The bible has a great deal to say about religious hypocrisy and Jesus’ most stinging comments were reserved for those who professed an outward show of faith but whose hearts and minds seem to have missed the real point.

In today’s reading from Mark we have an encounter between Jesus and his disciples and the Pharisees.  The Pharisees had come from Jerusalem to see for themselves what this radical preacher and worker of miracles was really up to.

However, before they had even heard Jesus they observed the actions of his followers as they sat down to eat.  That should remind us that people do watch and judge us by what we do as much, or if not more, than by what we say.

The traditionalists from Jerusalem were shocked to see the disciples tucking into their food without being ceremonially clean, that is without going through the washing of hands and bowls required of the Torah for spiritual cleanliness.   So, they remonstrated with Jesus for allowing such behaviour:

“Why don’t your disciples live according to the tradition of the elders, instead of eating with ‘unclean’ hands.”

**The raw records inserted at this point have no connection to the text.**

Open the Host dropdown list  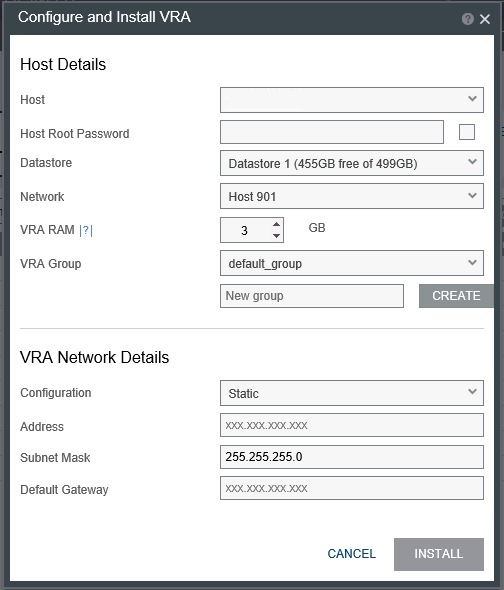pyautogui.click(x=352, y=100)
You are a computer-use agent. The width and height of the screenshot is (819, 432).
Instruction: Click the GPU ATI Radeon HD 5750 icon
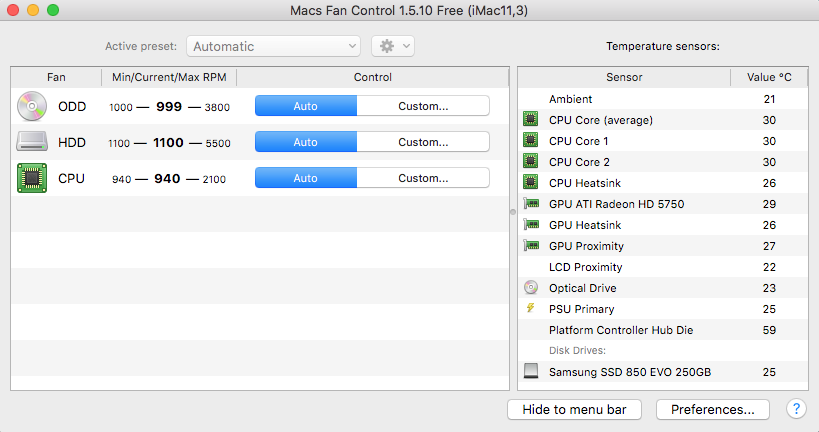(530, 204)
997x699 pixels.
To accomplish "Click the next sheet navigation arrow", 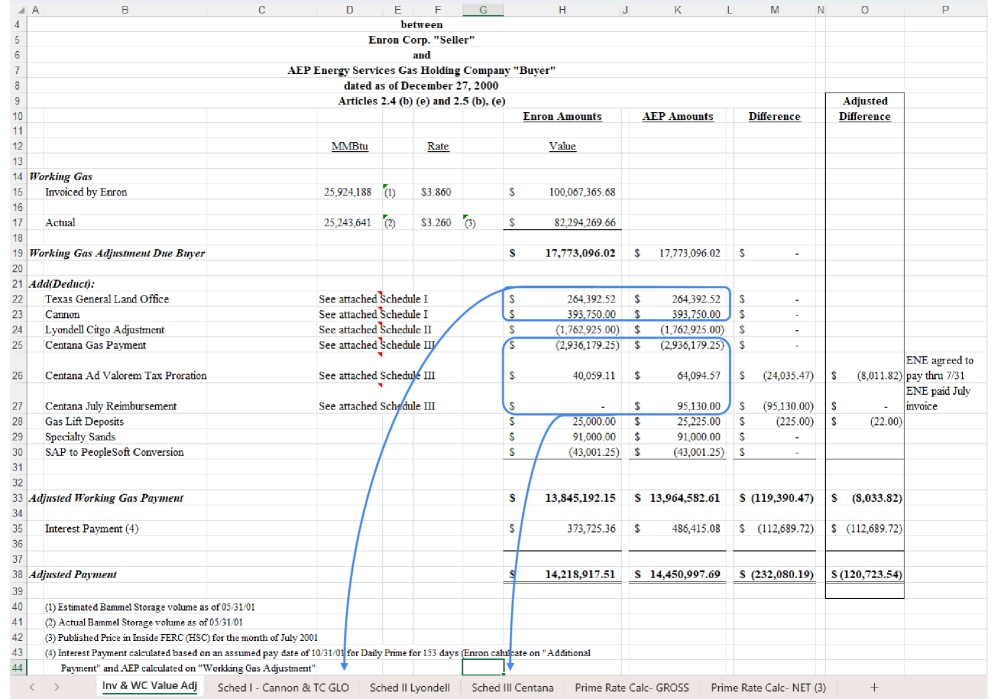I will pos(56,687).
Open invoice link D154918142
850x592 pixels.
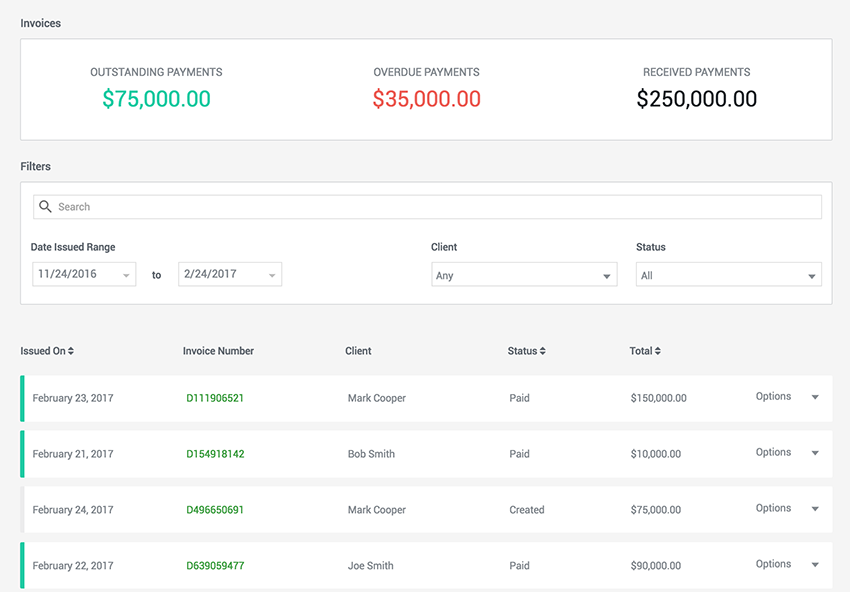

And this of course acts as the perfect foil for Jesus to condemn their hypocrisy:

“He replied, “Isaiah was right when he prophesied about you hypocrites; as it is written:

These people honour me with their lips but their hearts are far from me.’”

 

The world judges us as hypocrites if our actions do not match up to our words but, and this is the challenging part, God sees beyond the words and the actions and sees into our hearts.

Are we hearers only of the word and not doers?   We may all be sinners but we do not have to be hypocrites.  True religion is when our hearts and words and actions are all facing in the same direction: towards God the Father, through the example of God the Son and in the power of God the Spirit.  Amen.